Friday, February 26

Tips for Crocheting with Wire


Solstice Bangles how-to, Winter 2017
Even if you've been crocheting with wire for a long time, your stitches are likely to look loose and irregular. There’s also no way that your stitches can look neat, even, and flat while you’re gripping it to work the stitches. It doesn't matter! When you're done, you can "block" your stitches by poking and pulling individual strands into place with your hook. (It's one of five ways listed in this newer post for giving your crochet a nice finish.)

More Tips for Crocheting with Wire

1) If the wire feels too slippery, try looping it around an additional finger for more tension.

2) For tighter stitches, use a finer (thinner) gauge of wire if possible; if not, try to make small contained movements as you crochet.

3) 28 gauge ("28ga") wire is thinner and easier to crochet than 26ga. Crocheting wire uses new muscles that other kinds of crocheting don’t require. It’s more important than usual to avoid hunching your shoulders as you work. If you have trouble with the 28ga at first, start with the next finer size: 30ga. Any size you use will be beautiful.

4) If you find that you use one of your fingertips as a backing when trying to poke the hook through a stitch, wear a thimble or band-aid on that finger for cushioned support.
A bookmark in progress of pure silver wire,
crocheted for my grandfather 

5) Assume that you can’t rip out mistakes.

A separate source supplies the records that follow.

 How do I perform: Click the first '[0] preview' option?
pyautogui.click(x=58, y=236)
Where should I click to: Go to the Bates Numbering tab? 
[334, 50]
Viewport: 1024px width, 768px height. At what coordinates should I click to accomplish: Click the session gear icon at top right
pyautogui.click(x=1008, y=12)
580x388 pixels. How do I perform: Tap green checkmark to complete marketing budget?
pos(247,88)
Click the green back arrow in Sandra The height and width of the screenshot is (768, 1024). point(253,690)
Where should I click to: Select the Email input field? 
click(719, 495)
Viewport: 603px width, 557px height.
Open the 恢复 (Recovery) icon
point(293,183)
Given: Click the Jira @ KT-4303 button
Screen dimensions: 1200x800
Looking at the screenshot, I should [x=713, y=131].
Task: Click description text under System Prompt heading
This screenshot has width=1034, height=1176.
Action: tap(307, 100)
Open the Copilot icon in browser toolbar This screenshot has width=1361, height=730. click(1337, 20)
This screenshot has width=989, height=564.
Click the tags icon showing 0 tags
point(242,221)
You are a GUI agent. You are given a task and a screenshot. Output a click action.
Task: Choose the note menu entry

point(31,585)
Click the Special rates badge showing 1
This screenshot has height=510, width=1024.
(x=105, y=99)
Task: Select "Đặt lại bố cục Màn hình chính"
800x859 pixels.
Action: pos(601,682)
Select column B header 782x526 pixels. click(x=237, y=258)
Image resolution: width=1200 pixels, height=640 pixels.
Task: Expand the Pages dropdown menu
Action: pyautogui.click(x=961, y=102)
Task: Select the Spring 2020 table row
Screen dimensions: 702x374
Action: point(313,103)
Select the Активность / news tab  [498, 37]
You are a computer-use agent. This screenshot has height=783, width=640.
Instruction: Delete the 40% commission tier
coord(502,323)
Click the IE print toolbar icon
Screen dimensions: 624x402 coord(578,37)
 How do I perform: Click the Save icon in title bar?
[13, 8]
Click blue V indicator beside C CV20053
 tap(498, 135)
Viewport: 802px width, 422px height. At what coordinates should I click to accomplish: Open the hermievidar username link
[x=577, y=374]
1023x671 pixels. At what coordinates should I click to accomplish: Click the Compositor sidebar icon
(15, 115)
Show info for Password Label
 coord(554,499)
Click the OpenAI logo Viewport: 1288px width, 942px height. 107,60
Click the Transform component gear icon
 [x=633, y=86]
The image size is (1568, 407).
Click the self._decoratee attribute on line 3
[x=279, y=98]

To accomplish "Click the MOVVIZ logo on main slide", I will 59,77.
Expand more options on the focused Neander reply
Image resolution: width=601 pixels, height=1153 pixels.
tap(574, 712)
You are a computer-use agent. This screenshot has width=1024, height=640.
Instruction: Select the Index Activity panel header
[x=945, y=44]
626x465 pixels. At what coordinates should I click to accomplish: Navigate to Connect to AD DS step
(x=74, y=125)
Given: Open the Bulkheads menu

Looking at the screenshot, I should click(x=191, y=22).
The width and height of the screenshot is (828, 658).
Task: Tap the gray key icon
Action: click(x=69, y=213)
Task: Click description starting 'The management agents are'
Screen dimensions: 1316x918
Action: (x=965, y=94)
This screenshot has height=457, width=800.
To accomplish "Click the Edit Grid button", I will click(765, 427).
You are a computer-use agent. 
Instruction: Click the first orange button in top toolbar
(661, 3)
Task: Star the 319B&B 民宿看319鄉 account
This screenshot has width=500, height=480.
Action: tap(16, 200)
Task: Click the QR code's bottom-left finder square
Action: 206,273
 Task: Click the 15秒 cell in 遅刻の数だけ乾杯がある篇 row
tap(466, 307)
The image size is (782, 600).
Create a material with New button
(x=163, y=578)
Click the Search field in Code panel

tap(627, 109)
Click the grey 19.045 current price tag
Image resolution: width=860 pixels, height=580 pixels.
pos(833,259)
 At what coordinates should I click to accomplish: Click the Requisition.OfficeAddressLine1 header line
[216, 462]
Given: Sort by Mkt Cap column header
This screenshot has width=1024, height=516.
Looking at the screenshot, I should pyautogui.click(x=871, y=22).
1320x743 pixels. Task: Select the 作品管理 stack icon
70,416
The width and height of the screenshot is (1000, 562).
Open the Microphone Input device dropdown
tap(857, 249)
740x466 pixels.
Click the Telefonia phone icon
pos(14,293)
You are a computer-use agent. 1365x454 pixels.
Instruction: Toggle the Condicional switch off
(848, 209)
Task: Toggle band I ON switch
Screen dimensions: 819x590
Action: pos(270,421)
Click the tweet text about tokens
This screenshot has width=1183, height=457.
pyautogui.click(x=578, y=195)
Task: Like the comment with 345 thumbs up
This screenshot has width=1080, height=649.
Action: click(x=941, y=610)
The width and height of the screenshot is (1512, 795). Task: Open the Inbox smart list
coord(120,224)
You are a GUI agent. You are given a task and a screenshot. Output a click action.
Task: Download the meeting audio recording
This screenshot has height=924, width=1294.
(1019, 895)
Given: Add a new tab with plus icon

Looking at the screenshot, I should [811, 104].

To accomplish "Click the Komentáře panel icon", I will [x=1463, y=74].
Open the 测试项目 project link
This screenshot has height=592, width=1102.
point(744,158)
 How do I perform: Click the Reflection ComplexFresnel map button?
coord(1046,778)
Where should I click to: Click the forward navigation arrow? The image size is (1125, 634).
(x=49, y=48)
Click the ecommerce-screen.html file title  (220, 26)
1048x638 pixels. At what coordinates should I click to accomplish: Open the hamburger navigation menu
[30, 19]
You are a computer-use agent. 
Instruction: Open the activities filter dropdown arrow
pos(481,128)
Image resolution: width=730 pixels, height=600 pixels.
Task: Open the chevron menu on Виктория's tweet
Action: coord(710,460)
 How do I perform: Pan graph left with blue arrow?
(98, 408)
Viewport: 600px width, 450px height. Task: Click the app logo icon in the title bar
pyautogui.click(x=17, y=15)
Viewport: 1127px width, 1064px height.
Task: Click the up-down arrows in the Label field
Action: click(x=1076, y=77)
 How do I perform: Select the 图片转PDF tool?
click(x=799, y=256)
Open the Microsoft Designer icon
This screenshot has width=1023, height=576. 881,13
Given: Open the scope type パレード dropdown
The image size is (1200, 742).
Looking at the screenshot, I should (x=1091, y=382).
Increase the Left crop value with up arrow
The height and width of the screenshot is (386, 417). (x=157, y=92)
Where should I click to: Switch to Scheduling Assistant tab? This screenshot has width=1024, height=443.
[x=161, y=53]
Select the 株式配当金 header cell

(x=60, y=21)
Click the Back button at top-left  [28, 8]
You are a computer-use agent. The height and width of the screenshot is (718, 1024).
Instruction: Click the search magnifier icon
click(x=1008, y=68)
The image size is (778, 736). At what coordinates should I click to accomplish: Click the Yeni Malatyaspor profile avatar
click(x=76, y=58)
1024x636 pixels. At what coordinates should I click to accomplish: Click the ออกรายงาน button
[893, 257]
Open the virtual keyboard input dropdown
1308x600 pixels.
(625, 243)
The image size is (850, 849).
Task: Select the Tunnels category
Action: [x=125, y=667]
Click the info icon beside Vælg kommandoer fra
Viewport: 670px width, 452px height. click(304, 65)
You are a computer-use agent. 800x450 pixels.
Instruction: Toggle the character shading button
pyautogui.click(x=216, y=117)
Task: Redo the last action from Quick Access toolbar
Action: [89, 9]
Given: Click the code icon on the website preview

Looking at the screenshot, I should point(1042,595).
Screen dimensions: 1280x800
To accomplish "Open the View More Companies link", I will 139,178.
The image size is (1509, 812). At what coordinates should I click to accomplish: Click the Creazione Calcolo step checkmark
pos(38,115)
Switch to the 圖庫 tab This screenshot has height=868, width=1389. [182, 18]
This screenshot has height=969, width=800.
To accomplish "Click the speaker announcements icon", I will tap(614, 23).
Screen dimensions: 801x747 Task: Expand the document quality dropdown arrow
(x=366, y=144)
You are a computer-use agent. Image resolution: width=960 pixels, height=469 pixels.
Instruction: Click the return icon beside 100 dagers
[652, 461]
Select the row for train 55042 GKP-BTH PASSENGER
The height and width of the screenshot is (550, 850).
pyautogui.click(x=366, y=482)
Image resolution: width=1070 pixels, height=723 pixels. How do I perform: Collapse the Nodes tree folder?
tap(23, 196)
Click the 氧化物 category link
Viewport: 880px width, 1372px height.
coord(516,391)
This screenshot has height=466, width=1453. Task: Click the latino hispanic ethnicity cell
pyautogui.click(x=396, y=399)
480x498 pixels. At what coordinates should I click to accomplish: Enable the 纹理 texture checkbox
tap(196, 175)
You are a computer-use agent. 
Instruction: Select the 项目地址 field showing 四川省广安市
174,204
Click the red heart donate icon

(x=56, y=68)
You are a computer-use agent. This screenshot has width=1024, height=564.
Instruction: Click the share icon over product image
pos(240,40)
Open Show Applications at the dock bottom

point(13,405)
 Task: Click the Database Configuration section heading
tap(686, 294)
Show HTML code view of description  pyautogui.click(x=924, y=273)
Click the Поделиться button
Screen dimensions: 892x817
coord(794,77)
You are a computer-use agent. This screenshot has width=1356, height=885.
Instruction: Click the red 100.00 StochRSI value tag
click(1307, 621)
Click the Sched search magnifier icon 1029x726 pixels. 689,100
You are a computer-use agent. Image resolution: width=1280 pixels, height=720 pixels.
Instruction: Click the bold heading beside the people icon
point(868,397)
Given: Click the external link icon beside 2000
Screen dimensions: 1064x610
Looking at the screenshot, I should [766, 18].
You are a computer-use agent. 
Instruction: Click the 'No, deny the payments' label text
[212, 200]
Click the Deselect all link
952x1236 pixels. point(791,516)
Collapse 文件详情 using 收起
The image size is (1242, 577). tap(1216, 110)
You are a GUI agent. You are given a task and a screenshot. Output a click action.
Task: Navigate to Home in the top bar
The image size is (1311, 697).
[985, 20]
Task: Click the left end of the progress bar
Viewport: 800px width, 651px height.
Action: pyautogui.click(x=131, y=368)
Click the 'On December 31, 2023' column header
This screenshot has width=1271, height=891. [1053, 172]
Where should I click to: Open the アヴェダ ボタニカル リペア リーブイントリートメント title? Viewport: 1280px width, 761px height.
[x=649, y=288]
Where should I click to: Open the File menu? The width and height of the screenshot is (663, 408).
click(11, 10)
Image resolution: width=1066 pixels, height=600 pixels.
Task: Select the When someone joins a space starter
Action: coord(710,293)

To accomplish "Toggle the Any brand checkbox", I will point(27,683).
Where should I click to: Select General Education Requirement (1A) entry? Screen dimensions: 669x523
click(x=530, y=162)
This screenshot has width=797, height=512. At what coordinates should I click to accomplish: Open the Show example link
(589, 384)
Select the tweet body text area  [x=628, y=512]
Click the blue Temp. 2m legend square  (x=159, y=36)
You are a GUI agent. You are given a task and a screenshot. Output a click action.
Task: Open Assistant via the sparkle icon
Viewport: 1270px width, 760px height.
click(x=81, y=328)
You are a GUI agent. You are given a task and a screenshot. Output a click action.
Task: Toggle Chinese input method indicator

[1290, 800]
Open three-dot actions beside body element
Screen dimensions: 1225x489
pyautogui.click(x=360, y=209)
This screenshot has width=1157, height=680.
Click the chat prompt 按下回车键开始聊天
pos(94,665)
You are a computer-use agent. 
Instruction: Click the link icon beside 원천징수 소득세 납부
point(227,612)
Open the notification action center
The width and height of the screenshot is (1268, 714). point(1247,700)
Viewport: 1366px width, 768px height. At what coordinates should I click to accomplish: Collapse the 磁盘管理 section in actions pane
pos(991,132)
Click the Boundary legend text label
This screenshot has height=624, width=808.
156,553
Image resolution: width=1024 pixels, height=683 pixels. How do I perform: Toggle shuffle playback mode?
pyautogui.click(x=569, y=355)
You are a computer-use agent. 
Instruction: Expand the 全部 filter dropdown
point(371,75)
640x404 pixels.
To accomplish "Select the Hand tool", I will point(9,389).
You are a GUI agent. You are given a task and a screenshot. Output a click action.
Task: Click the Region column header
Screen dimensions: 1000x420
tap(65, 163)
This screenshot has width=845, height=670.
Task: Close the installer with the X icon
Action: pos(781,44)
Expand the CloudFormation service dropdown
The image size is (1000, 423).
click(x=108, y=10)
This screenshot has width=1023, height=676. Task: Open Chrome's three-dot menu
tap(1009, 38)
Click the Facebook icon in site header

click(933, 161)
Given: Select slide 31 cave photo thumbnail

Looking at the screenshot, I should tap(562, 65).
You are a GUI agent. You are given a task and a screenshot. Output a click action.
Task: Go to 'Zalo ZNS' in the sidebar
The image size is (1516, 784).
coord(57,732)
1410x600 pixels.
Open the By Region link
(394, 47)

Sometimes you can without breaking the wire, but you will still be weakening it. It’s best to leave tiny kinks in the wire; trying to remove them stresses the wire even more. 

Wire is weird because it’s so strong that you have to manhandle it, but it can snap, so you have to baby it at the same time. 

If the wire does break, don’t worry. Twist together the broken ends and keep going. With some wire projects you don’t really need to weave in a tail, just try to keep ends from popping up and feeling prickly or snagging things (this is especially important with jewelry items).